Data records
--------------------------------

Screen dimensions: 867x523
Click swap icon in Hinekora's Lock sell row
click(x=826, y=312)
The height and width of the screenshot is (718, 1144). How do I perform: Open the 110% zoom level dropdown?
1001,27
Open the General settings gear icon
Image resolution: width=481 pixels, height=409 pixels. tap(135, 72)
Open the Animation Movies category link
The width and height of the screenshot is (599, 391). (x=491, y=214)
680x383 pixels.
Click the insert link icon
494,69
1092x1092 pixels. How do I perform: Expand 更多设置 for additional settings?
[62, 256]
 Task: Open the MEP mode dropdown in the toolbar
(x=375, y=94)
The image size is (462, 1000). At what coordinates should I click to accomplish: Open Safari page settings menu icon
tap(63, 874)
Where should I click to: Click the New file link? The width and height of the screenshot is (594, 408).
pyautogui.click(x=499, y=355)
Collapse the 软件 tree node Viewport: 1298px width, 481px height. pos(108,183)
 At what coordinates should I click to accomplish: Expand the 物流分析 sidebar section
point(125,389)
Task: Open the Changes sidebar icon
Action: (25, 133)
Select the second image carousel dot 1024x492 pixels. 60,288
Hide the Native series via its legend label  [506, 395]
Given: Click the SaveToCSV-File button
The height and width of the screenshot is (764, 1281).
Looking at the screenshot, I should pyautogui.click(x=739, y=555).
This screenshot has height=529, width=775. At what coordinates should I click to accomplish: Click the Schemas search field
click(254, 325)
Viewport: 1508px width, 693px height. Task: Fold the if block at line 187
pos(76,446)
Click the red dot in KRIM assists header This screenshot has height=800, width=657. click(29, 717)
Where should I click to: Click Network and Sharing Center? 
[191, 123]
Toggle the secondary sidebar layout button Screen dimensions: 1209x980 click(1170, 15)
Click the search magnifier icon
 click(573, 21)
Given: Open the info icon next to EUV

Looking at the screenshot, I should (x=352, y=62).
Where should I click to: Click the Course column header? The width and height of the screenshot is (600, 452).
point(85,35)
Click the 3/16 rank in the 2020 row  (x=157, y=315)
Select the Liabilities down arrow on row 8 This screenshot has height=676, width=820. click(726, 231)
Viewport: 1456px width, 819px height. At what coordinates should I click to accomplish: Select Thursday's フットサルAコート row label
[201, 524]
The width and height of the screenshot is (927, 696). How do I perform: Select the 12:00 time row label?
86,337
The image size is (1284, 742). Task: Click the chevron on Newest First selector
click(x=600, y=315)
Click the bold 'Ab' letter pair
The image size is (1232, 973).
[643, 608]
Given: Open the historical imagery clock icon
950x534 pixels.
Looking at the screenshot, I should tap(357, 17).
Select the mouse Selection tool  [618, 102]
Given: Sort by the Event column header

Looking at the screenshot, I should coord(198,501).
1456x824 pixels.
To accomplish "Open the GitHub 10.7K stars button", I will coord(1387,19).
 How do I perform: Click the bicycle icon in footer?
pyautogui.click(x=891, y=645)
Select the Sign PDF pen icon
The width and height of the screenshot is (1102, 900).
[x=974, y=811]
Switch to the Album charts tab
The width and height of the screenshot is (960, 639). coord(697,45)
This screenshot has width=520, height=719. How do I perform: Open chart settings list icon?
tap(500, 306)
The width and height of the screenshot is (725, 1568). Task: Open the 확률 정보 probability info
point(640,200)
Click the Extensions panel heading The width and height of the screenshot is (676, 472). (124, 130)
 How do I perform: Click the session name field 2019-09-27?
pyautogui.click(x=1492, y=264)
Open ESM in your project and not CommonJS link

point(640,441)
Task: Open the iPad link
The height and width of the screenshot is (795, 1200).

--------------------------------

**WORK ITEM:** If the word "button" is on a line above, return that line.

**YOUR SOLUTION:**
Given: Click the SaveToCSV-File button
Toggle the secondary sidebar layout button Screen dimensions: 1209x980 click(1170, 15)
To accomplish "Open the GitHub 10.7K stars button", I will coord(1387,19).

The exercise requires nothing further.